[Entries on finding words and elements]
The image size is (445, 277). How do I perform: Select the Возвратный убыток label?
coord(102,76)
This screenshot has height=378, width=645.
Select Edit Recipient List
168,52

## Stated exercise
Swap each "Select" in the material above for "Click", then write out all of the lines again with nothing else changed.

## Solution to this task
The image size is (445, 277). How do I perform: Click the Возвратный убыток label?
coord(102,76)
This screenshot has height=378, width=645.
Click Edit Recipient List
168,52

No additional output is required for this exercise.